Homebuilder sentiment declines to an eight-month low
Sentiment among homebuilders deteriorated to an eight-month low in July on concerns about higher material costs, according to data Tuesday from the National Association of Home Builders/Wells Fargo.
The Builders' Housing Market Index decreased to 64 (the estimate 67) from 66 in June (revised from 67). The measure of the six-month sales outlook dropped to a five-month low of 73 from 75. The index of current sales fell to 70, the weakest since November, from 72.
Builders are faced with a tough choice when dealing with higher materials costs such as lumber — either raise prices on homes or absorb the added expense.
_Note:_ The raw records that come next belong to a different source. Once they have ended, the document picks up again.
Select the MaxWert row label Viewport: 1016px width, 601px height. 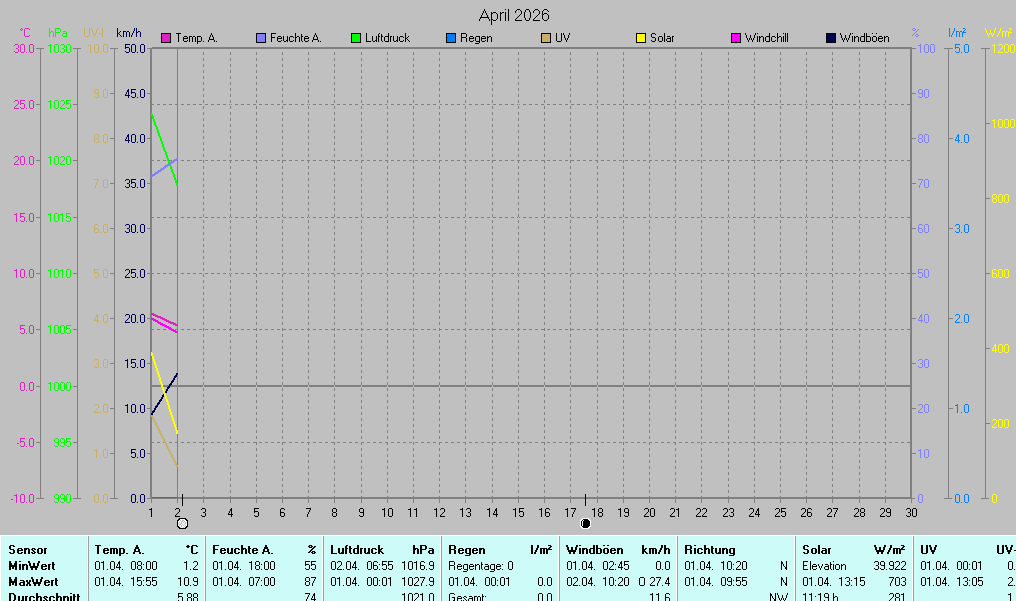click(33, 581)
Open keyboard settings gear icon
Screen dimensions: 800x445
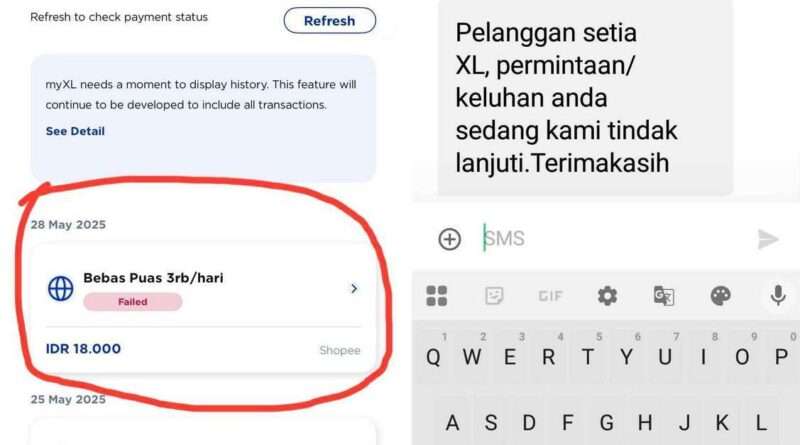coord(607,296)
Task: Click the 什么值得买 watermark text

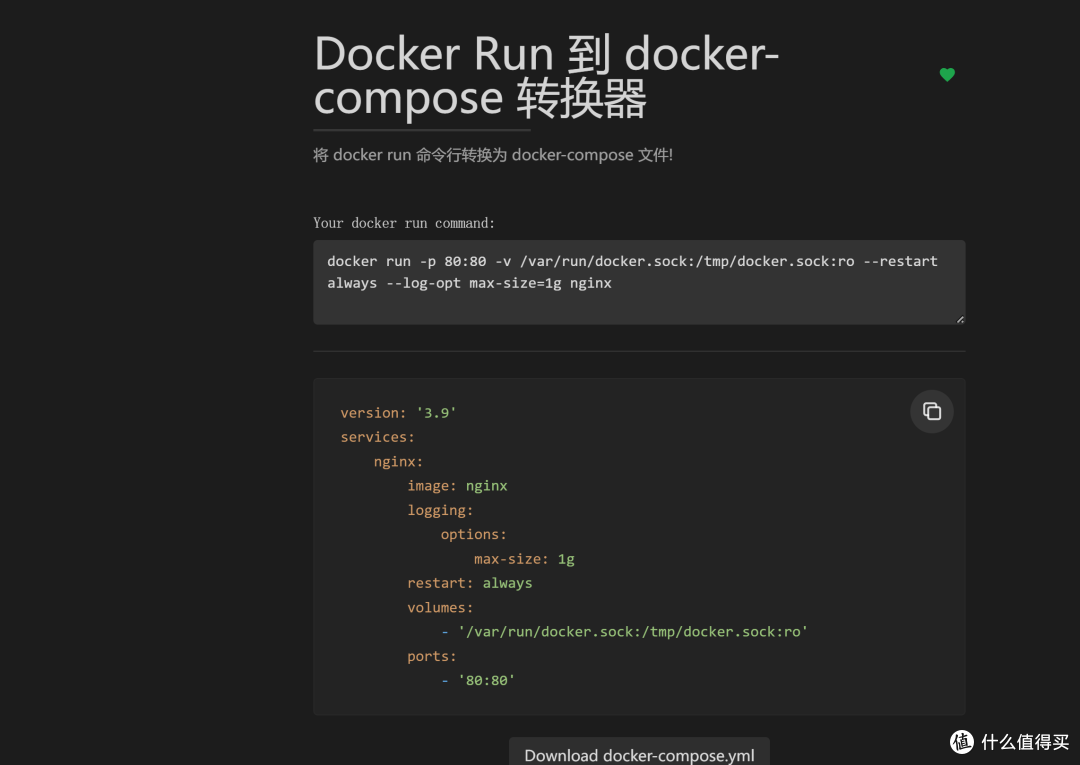Action: (x=1025, y=742)
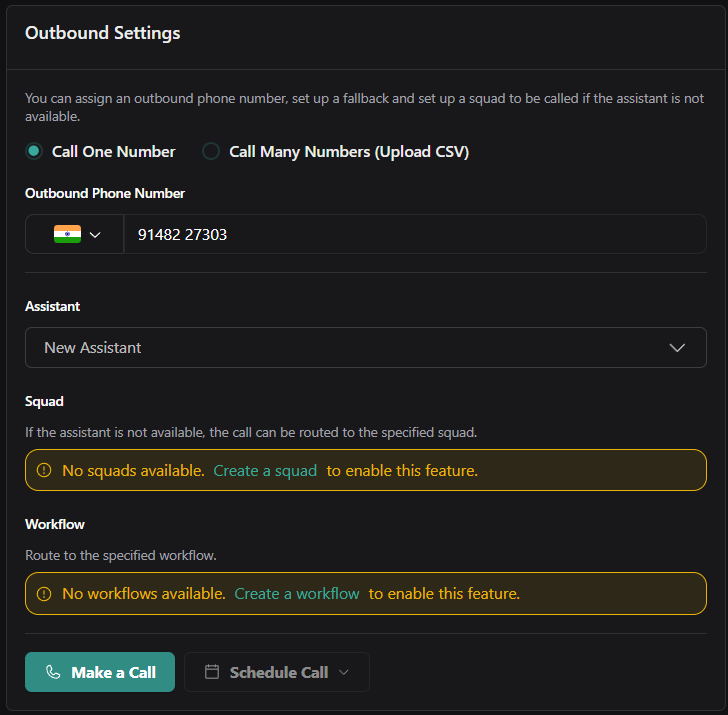Open the country code dropdown chevron
This screenshot has width=728, height=715.
click(x=96, y=235)
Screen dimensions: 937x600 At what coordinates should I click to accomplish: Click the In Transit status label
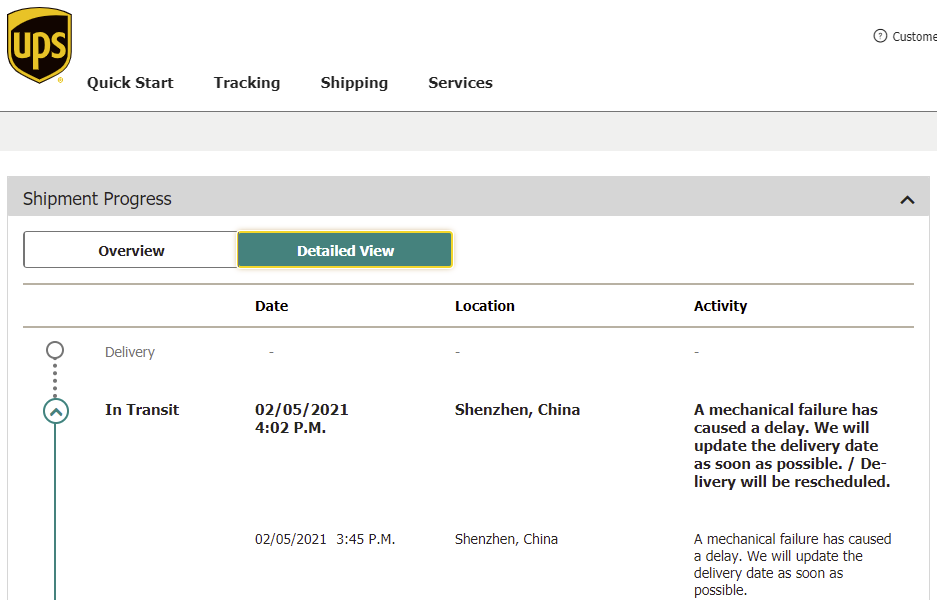[142, 410]
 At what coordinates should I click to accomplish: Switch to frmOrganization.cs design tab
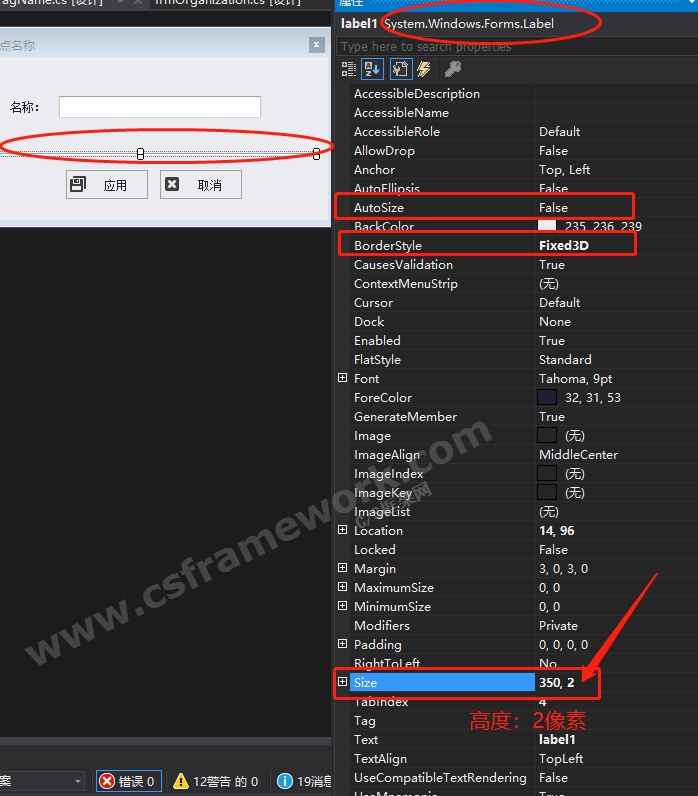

While they see demand remaining strong, an acceleration in prices on new homes risks putting some properties out of reach. Stable sales and construction mean housing will probably do little to add to economic growth.
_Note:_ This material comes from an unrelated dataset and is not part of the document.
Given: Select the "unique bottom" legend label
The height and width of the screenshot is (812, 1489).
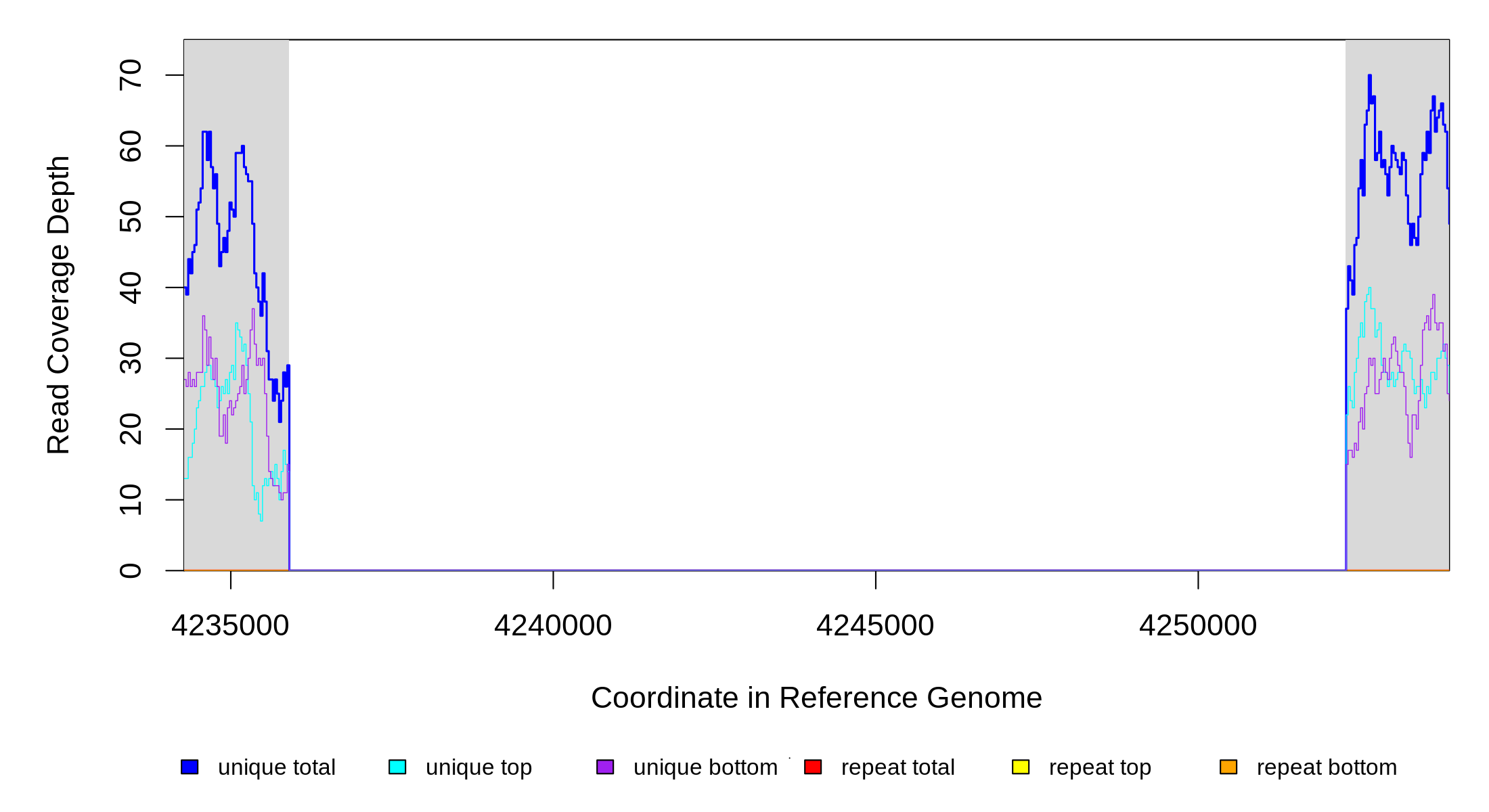Looking at the screenshot, I should (705, 767).
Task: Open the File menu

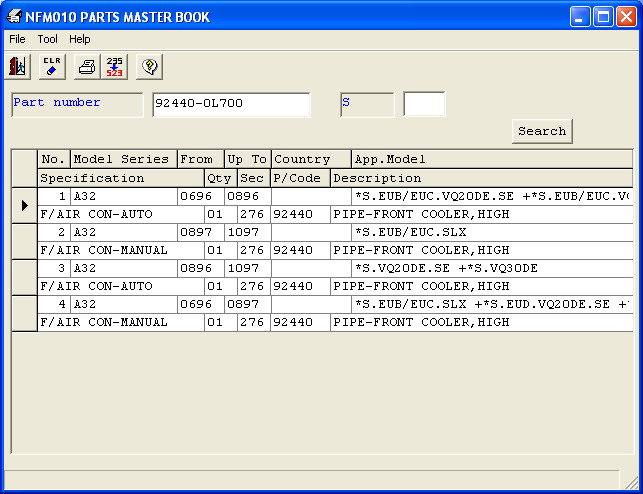Action: click(x=17, y=39)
"Our members are telling us they are growing increasingly concerned over rising material prices, particularly lumber," NAHB Chairman Granger MacDonald, a homebuilder and developer from Kerrville, Texas, said in a statement. "This is hurting housing affordability even as consumer interest in the new-home market remains strong."
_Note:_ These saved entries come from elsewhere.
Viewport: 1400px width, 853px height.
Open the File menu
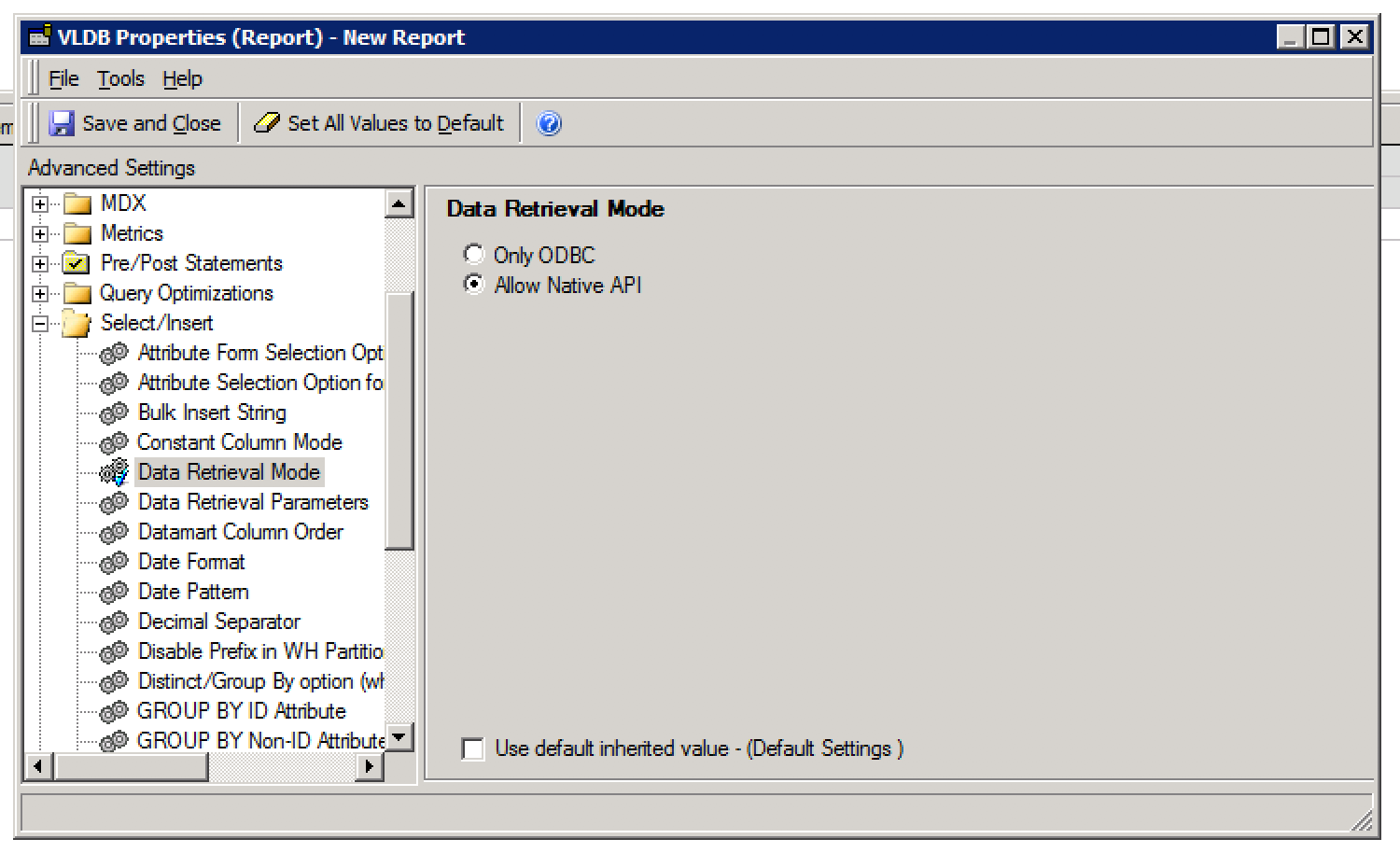(x=63, y=78)
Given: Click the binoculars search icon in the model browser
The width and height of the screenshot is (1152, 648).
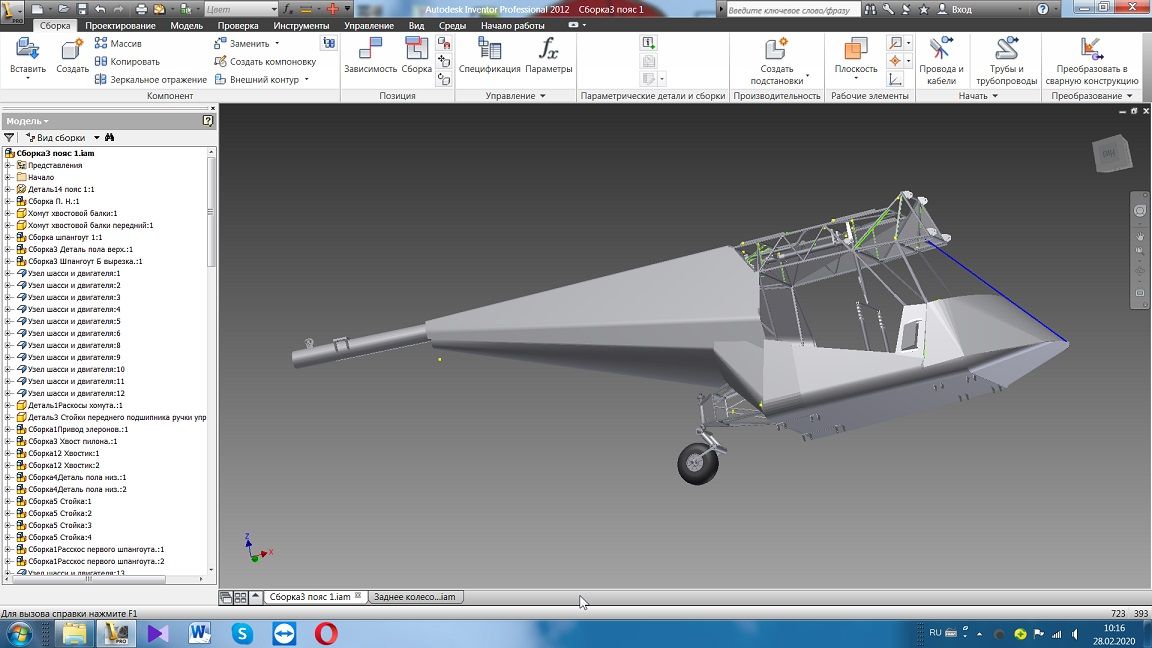Looking at the screenshot, I should click(110, 137).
"Builders will need to manage some increasing supply-side costs to keep home prices competitive," Robert Dietz, chief economist at NAHB, said in the statement.
Readings greater than 50 indicate more respondents reported good market conditions. The gauge of prospective-buyer traffic fell to 48, the lowest since February, from 49. Confidence decreased in two of four regions, led by a five-point drop in the South to the lowest in a year.